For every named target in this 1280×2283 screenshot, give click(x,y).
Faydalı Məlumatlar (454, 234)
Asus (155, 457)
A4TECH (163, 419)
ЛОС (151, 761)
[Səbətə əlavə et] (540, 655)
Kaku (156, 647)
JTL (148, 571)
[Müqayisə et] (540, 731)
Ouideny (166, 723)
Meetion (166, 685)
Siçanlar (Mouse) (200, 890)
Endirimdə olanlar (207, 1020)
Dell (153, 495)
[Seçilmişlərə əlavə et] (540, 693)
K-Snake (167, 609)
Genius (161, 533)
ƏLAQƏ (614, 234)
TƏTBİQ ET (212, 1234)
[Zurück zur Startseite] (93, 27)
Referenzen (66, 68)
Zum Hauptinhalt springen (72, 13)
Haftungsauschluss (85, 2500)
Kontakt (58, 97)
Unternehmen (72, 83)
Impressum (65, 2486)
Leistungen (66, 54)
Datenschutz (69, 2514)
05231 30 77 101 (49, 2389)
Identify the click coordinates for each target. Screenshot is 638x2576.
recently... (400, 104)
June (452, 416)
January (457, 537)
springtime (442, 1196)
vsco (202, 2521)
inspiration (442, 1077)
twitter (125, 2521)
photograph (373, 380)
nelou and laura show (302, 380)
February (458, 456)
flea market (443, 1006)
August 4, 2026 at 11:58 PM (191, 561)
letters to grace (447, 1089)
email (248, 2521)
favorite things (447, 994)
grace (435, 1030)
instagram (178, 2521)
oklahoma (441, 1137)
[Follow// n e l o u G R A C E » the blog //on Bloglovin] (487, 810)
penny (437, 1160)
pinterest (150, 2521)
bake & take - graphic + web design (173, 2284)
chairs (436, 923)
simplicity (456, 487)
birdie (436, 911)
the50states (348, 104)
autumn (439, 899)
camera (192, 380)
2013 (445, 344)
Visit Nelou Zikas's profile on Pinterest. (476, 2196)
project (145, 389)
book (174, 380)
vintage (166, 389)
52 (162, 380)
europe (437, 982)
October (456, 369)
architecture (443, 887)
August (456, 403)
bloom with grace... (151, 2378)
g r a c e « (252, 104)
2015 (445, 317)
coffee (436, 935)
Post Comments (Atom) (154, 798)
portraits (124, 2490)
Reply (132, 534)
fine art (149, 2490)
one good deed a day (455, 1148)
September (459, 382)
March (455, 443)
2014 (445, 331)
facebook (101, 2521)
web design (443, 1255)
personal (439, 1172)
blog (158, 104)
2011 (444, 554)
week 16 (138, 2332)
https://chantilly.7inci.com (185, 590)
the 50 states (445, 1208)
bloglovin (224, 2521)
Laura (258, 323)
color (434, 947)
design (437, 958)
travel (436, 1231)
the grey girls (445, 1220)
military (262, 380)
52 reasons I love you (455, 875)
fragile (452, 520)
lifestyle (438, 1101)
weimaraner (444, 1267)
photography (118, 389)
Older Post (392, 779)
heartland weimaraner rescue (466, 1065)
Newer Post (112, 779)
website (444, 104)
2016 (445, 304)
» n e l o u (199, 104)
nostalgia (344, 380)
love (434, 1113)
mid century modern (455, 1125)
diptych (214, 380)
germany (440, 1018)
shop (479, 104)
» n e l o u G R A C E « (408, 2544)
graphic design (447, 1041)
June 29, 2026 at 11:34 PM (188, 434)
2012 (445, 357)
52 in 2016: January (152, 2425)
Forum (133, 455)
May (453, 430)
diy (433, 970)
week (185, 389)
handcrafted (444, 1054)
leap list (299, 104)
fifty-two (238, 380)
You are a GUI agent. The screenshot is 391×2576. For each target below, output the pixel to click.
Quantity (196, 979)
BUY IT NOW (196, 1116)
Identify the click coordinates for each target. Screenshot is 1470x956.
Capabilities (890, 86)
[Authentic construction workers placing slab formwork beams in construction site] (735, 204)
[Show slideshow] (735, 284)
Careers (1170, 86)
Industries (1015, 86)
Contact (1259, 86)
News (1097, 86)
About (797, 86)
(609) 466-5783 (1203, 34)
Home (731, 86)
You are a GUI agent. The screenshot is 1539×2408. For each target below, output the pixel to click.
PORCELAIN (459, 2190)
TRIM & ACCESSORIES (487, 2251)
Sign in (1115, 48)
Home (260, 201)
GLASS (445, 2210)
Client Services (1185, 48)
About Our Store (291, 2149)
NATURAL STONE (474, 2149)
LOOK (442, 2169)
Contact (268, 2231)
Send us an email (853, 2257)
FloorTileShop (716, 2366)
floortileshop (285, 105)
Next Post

→ ACTIVITY
Give the listing again. Leave every word as it stands.

→ FINAL ANSWER
For every named target in this 1280×2283 screenshot, give click(x,y).
Faydalı Məlumatlar (454, 234)
Asus (155, 457)
A4TECH (163, 419)
ЛОС (151, 761)
[Səbətə əlavə et] (540, 655)
Kaku (156, 647)
JTL (148, 571)
[Müqayisə et] (540, 731)
Ouideny (166, 723)
Meetion (166, 685)
Siçanlar (Mouse) (200, 890)
Endirimdə olanlar (207, 1020)
Dell (153, 495)
[Seçilmişlərə əlavə et] (540, 693)
K-Snake (167, 609)
Genius (161, 533)
ƏLAQƏ (614, 234)
TƏTBİQ ET (212, 1234)
[Zurück zur Startseite] (93, 27)
Referenzen (66, 68)
Zum Hauptinhalt springen (72, 13)
Haftungsauschluss (85, 2500)
Kontakt (58, 97)
Unternehmen (72, 83)
Impressum (65, 2486)
Leistungen (66, 54)
Datenschutz (69, 2514)
05231 30 77 101 (49, 2389)
Identify the click coordinates for each target. Screenshot is 638x2576.
recently... (400, 104)
June (452, 416)
January (457, 537)
springtime (442, 1196)
vsco (202, 2521)
inspiration (442, 1077)
twitter (125, 2521)
photograph (373, 380)
nelou and laura show (302, 380)
February (458, 456)
flea market (443, 1006)
August 4, 2026 at 11:58 PM (191, 561)
letters to grace (447, 1089)
email (248, 2521)
favorite things (447, 994)
grace (435, 1030)
instagram (178, 2521)
oklahoma (441, 1137)
[Follow// n e l o u G R A C E » the blog //on Bloglovin] (487, 810)
penny (437, 1160)
pinterest (150, 2521)
bake & take - graphic + web design (173, 2284)
chairs (436, 923)
simplicity (456, 487)
birdie (436, 911)
the50states (348, 104)
autumn (439, 899)
camera (192, 380)
2013 (445, 344)
Visit Nelou Zikas's profile on Pinterest. (476, 2196)
project (145, 389)
book (174, 380)
vintage (166, 389)
52 (162, 380)
europe (437, 982)
October (456, 369)
architecture (443, 887)
August (456, 403)
bloom with grace... (151, 2378)
g r a c e « (252, 104)
2015 (445, 317)
coffee (436, 935)
Post Comments (Atom) (154, 798)
portraits (124, 2490)
Reply (132, 534)
fine art (149, 2490)
one good deed a day (455, 1148)
September (459, 382)
March (455, 443)
2014 (445, 331)
facebook (101, 2521)
web design (443, 1255)
personal (439, 1172)
blog (158, 104)
2011 (444, 554)
week 16 (138, 2332)
https://chantilly.7inci.com (185, 590)
the 50 states (445, 1208)
bloglovin (224, 2521)
Laura (258, 323)
color (434, 947)
design (437, 958)
travel (436, 1231)
the grey girls (445, 1220)
military (262, 380)
52 reasons I love you (455, 875)
fragile (452, 520)
lifestyle (438, 1101)
weimaraner (444, 1267)
photography (118, 389)
Older Post (392, 779)
heartland weimaraner rescue (466, 1065)
Newer Post (112, 779)
website (444, 104)
2016 (445, 304)
» n e l o u (199, 104)
nostalgia (344, 380)
love (434, 1113)
mid century modern (455, 1125)
diptych (214, 380)
germany (440, 1018)
shop (479, 104)
» n e l o u G R A C E « (408, 2544)
graphic design (447, 1041)
June 29, 2026 at 11:34 PM (188, 434)
2012 (445, 357)
52 in 2016: January (152, 2425)
Forum (133, 455)
May (453, 430)
diy (433, 970)
week (185, 389)
handcrafted (444, 1054)
leap list (299, 104)
fifty-two (238, 380)
You are a GUI agent. The screenshot is 391×2576. For each target below, output the pixel to click.
Quantity (196, 979)
BUY IT NOW (196, 1116)
Identify the click coordinates for each target. Screenshot is 1470x956.
Capabilities (890, 86)
[Authentic construction workers placing slab formwork beams in construction site] (735, 204)
[Show slideshow] (735, 284)
Careers (1170, 86)
Industries (1015, 86)
Contact (1259, 86)
News (1097, 86)
About (797, 86)
(609) 466-5783 (1203, 34)
Home (731, 86)
You are a GUI agent. The screenshot is 1539×2408. For each target below, output the pixel to click.
PORCELAIN (459, 2190)
TRIM & ACCESSORIES (487, 2251)
Sign in (1115, 48)
Home (260, 201)
GLASS (445, 2210)
Client Services (1185, 48)
About Our Store (291, 2149)
NATURAL STONE (474, 2149)
LOOK (442, 2169)
Contact (268, 2231)
Send us an email (853, 2257)
FloorTileShop (716, 2366)
floortileshop (285, 105)
Next Post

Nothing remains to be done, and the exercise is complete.